The British government’s vision for university funding – as outlined by Jo Johnson, minister for universities and science – seems both promising and alarming. That it seeks to elevate teaching to the same level of importance as research is to be welcomed. But to do so via a model based on the Research Excellence Framework (REF), as promised in the Conservative party manifesto, would seem to exacerbate many of the problems the government wants to address.
A great deal of university funding in the humanities is based on the REF, most recently undertaken in 2014. It is officially said to cost £250m, but it has been estimated by some critics to come in at four times that figure, or much if not more than is spent annually on all the humanities.
I turned to it – and in particular to the report from the 2014 History Sub-Committee – for a sense of clarity and intellectual rigour with regard to university finance and the reward of excellence. I did not find it. If there are measurable criteria that can be used to judge the quality of research in the humanities, they are not readily apparent. Rather, one forms the impression that, in the absence of such criteria, proxies and ersatz benchmarks have had to be found.

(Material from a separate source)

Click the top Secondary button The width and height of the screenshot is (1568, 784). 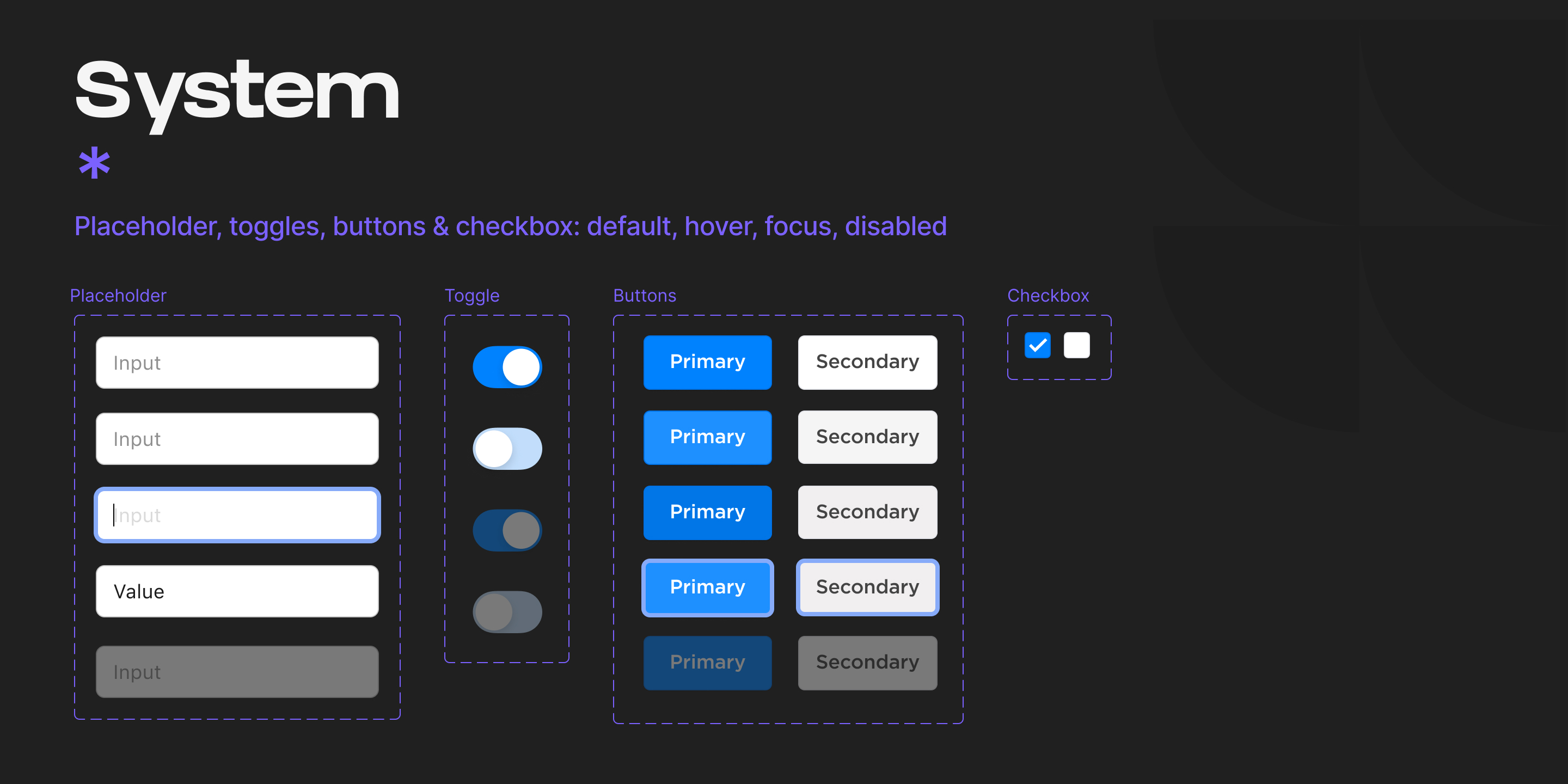coord(867,362)
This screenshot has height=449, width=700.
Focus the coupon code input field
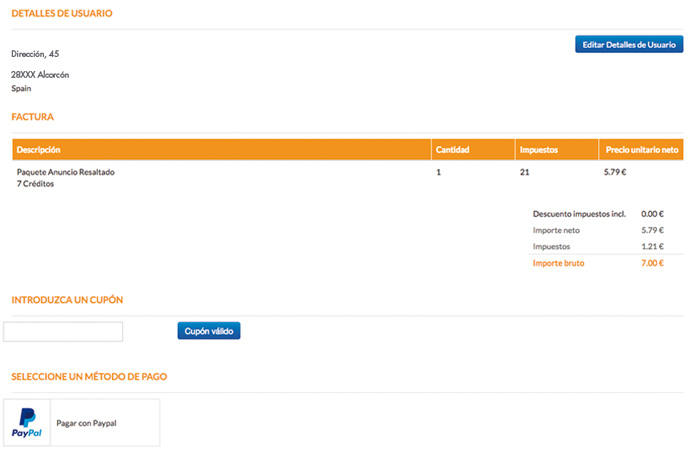(x=63, y=332)
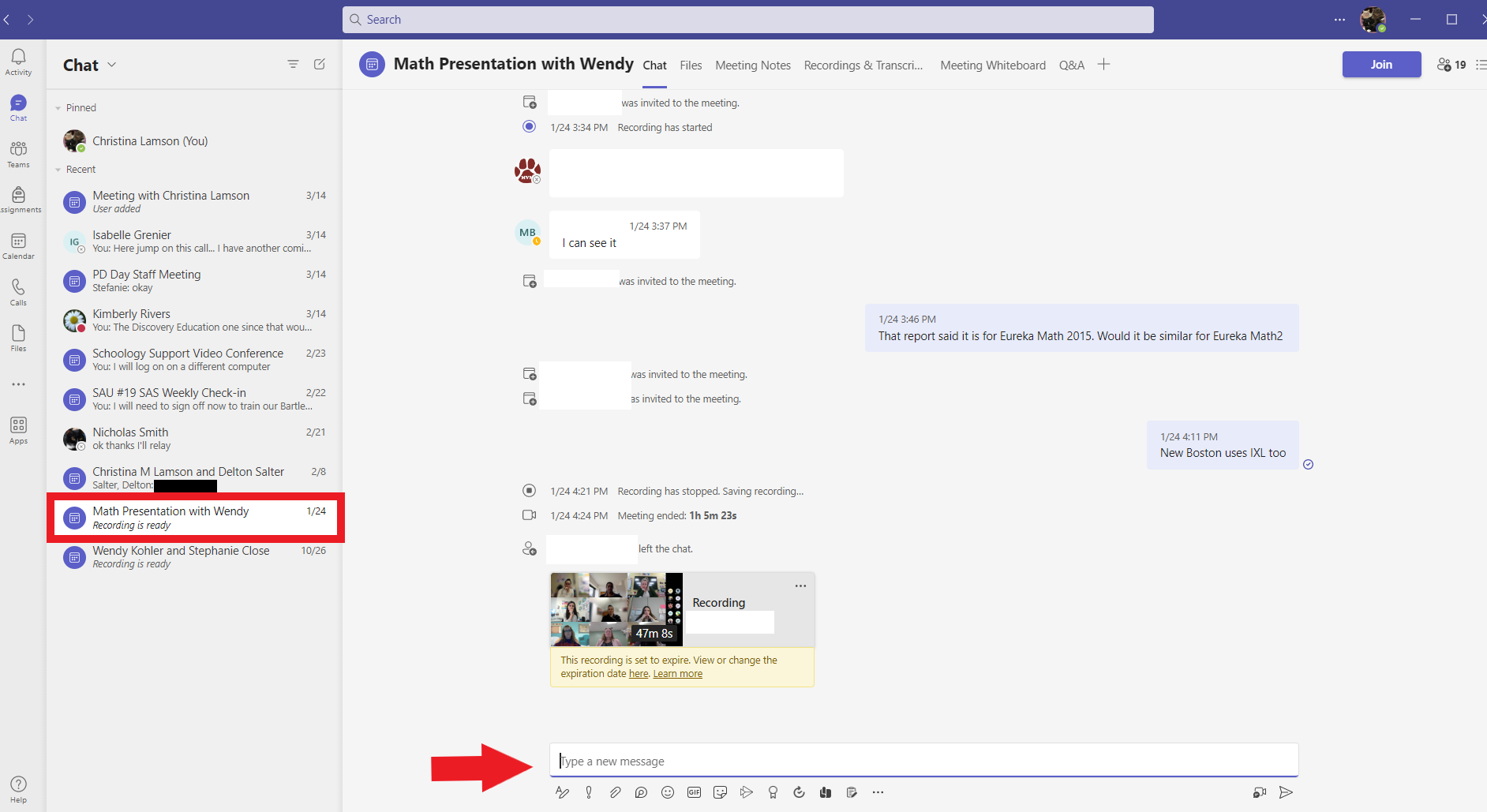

According to the latest REF, 31 per cent of the submissions in the UK’s history departments are ‘world-leading’, which is defined as:
1. A primary or essential point of reference.
2. Of profound influence.
3. Instrumental in developing new thinking, practices, paradigms, policies or audiences.
4. A major expansion of the range and depth of the research and its application.
5. Outstandingly novel, innovative and creative.
Points 1, 2 and 3 are self-evidently not measurable in anything like the time frame within which REF operates.
More generally, these are large claims that are being made. Is there anyone who thinks nearly a third of all work in UK history faculties reaches such an exalted level?
This is not a criticism of the work itself, merely of the absurd process by which individual excellence is distilled, refined, sieved, ground and otherwise reduced to a heap of lifeless data by the very funding body which should, in fact, be nourishing it.
I doubt whether many History Today subscribers have read the REF report. I cannot encourage you to do so. Take this sentence, picked at random:
In the case of impact and environment, the same materials were used in both the sub-panel and the main panel calibrations to ensure that sub-panels calibrated material from across the main panel UOAs [units of assessment] as part of the calibration exercise for impact and environment.
Possibly the report was outsourced to Google Translate, but it is hard to respect the judgment of anyone who could write – or sign off on – that kind of sentence.
Our higher education institutions are bureaucratised to an absurd degree. Managerialism and corporatisation are rampant. The quality of both education and research in the humanities is being seriously undermined as a result. The REF is fond of outputs, impacts, calibrations and other wildly inappropriate nomenclature. Yet this is not the language of the humanities. It is as if some benighted administrator has stumbled across the Dummies Guide to Mechanical Engineering and energetically rifled its index to gussy up his or her vocabulary. It is, in short, pseudo-science of the highest order, the intellectual equivalent of the spray-on tan.
All of which leads me to wonder whether the future of the humanities in Britain is in the public sector at all. Perhaps smaller, student-centred institutions modelled on the kind of liberal arts colleges found in the United States are the next stage in the evolution of higher education in the UK. If the sector is not soon radically restructured, it is very hard to see it being capable of fulfilling any meaningful purpose whatsoever.